Tuesday, April 26, 2011

Rodger McDaniel is the Pastor at Highlands Presbyterian Church.
This is an excerpt from a speech he gave to the Laramie County Democratic Party
I now understand political involvement is a part of living out my faith. Matthew Pistono has written a book about his life, growing up in Lander and taking a journey that led him to Tibet and from his Catholic upbringing to Buddhism and how he understands the confluence of faith and political activism. The book has helped me to understand where faith intersects with politics.
“Politics and spirituality emerge from the commitment to strive for enlightenment so that one may be beneficial to others. Social activism is one and the same with spiritual practice. There is no separation so long as the commitment to benefit all beings never wavers. Bodhisattvas teach by example, not by quoting scripture.”

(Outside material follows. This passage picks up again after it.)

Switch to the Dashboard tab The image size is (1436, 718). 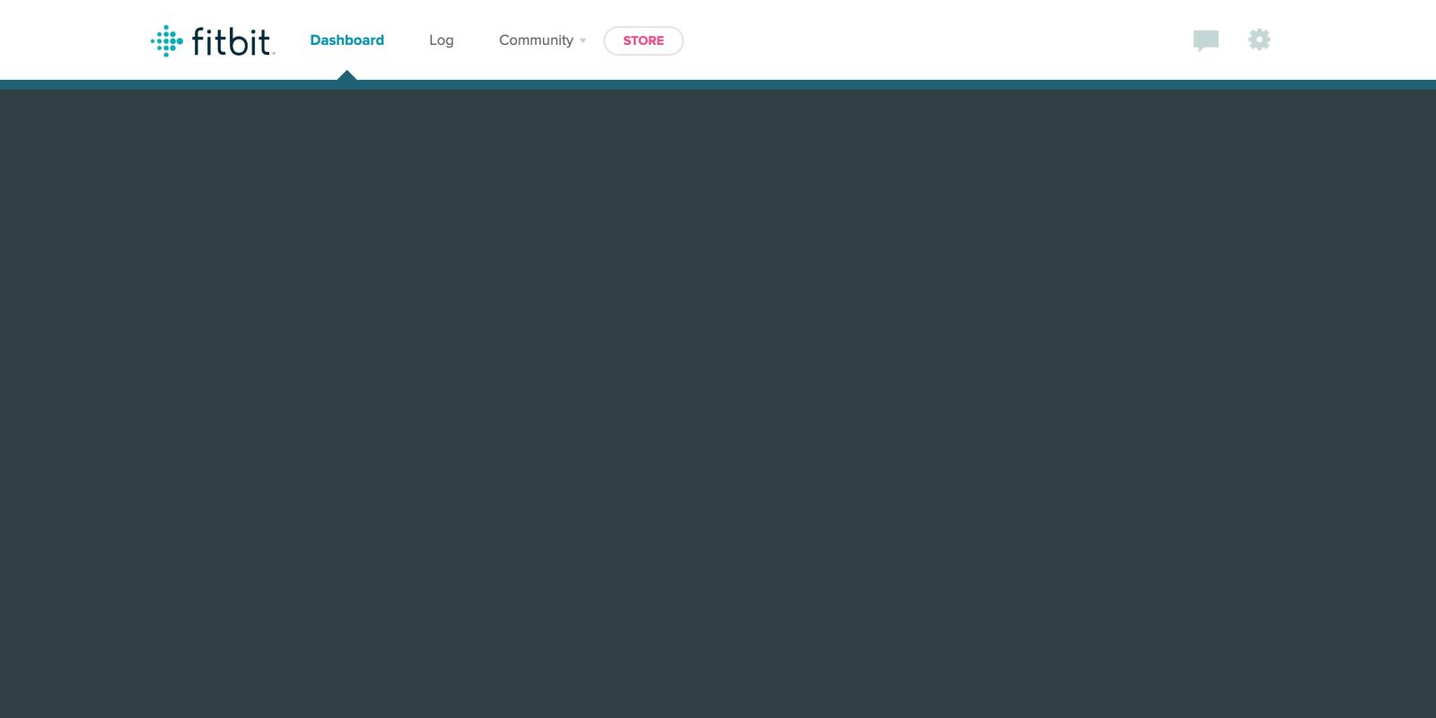tap(346, 40)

There was a time when one could involve herself or himself in politics without endangering their soul, in fact there was time when political involvement enhanced one’s soul.
In 1966, Robert F. Kennedy first walked with disenfranchised farm workers in Delano, California to learn their story and to see what he could do to bring hardworking people some justice. Robert Kennedy came to the Mississippi Delta and brought back images of poverty and hunger that shocked the nation. Bobby taught the value of hope in the face of despair. Something happened inside of people when they saw this wealthy son of an aristocrat sitting on a porch with the poorest of the poor, his face grimaced as he looked at American children with swollen bellies. Bobby Kennedy made the plight of the poor a spiritual issue, a guttural faith issue in America. He gave hope to the hopeless.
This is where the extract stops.